Kimberly Cargile with A Therapeutic Alternative medical-cannabis dispensary in East Sacramento expects dense new regulations. But she’s sympathetic to the initiative builders’ attempts to learn from the mistakes of over-restriction in Washington and the “free-for-all” of Colorado.

“Problems we’ve seen so far are due to lack of regulation,” she said of other states with adult legalization. “I think [AUMA is] trying to nip it in the bud. That way we can circumvent the problems of the past.”

Bradley said the new regulations are necessary so as to open pot lounges and retail cannabis stores. Lounges that resemble vape bars rather than opium dens means complying with the Sherman Food, Drug and Cosmetic Law.

“Do you want your doors kicked in or would you rather obey a bunch of rules?” he asked.

Proponents of AUMA say part of their marketing strategy will be about alerting voters to a very big number: $1 billion in new tax revenues each year. According to, the total revenue from excises on retail sales, as well as state and local taxes on businesses, will generate 10 figures annually once the new system is fully implemented.

Both Cargile and Bradley also referred to the pot industry as “in the shadows” and say AUMA is an opportunity for legitimization. “Basically, legalization that’s very heavy on the tax side, it brings cannabis into the 21st century,” Cargile said.

But cities and counties will miss out on tax revenue if they exercise their right to ban legal weed. Heise cited Folsom as a city that jumped the gun on an outright ban measure for medical pot—and is forfeiting tax dollars. “We need to make sure local lawmakers are up to speed on education,” he said.

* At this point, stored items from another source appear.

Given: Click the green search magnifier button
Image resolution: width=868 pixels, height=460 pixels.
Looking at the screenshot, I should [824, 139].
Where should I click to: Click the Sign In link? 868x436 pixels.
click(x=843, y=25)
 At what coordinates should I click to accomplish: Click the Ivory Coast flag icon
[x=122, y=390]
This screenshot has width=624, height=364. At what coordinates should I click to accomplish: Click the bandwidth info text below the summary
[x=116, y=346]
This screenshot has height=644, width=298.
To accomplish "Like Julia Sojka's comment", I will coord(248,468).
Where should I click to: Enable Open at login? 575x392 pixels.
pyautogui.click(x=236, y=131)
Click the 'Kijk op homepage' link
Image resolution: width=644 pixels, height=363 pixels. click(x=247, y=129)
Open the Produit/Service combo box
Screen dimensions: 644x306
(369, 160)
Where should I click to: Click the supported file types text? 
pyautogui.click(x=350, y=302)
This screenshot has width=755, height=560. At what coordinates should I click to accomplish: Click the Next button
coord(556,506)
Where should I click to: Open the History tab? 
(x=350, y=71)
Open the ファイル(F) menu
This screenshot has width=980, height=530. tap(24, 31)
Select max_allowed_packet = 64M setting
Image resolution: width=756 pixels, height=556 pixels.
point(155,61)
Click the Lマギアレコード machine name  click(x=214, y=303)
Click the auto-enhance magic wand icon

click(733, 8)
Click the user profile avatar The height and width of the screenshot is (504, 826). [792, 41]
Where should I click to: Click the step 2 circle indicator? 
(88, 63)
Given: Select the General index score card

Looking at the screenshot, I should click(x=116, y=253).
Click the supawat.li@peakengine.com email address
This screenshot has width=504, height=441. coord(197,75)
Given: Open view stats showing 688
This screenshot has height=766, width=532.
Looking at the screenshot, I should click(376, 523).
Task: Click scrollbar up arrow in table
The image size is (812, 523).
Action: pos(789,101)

Supporters also laud the numerous decriminalization benefits of AUMA. For Cargile, the biggest positive is the rights that it grants to landlords and legal business owners: Landlords who in good faith rent to a licensed cultivator can no longer be subject to arrest, prosecution, civil fines, forfeiture or seizure under AUMA.

Wellness centers and dispensaries SN&R spoke to on- and off-record all agreed that the city of Sacramento has been open-minded and welcoming, and they anticipate the same attitude for legalization.

The one thing AUMA supporters don’t want? For legalization to harm the medicinal movement.

Cargile says A Therapeutic Alternative will remain a medical center and will not seek a recreational license. And Heise agreed that legal pot should not have a detrimental impact on medical cannabis.

“We spent all this time establishing, ’It’s a medicine and helps out a lot of people,’ and now we’re going to flip-flop,” he said. “We still want it to be known as a medicine. We still want to help people and not have things get caught up in the recreational.”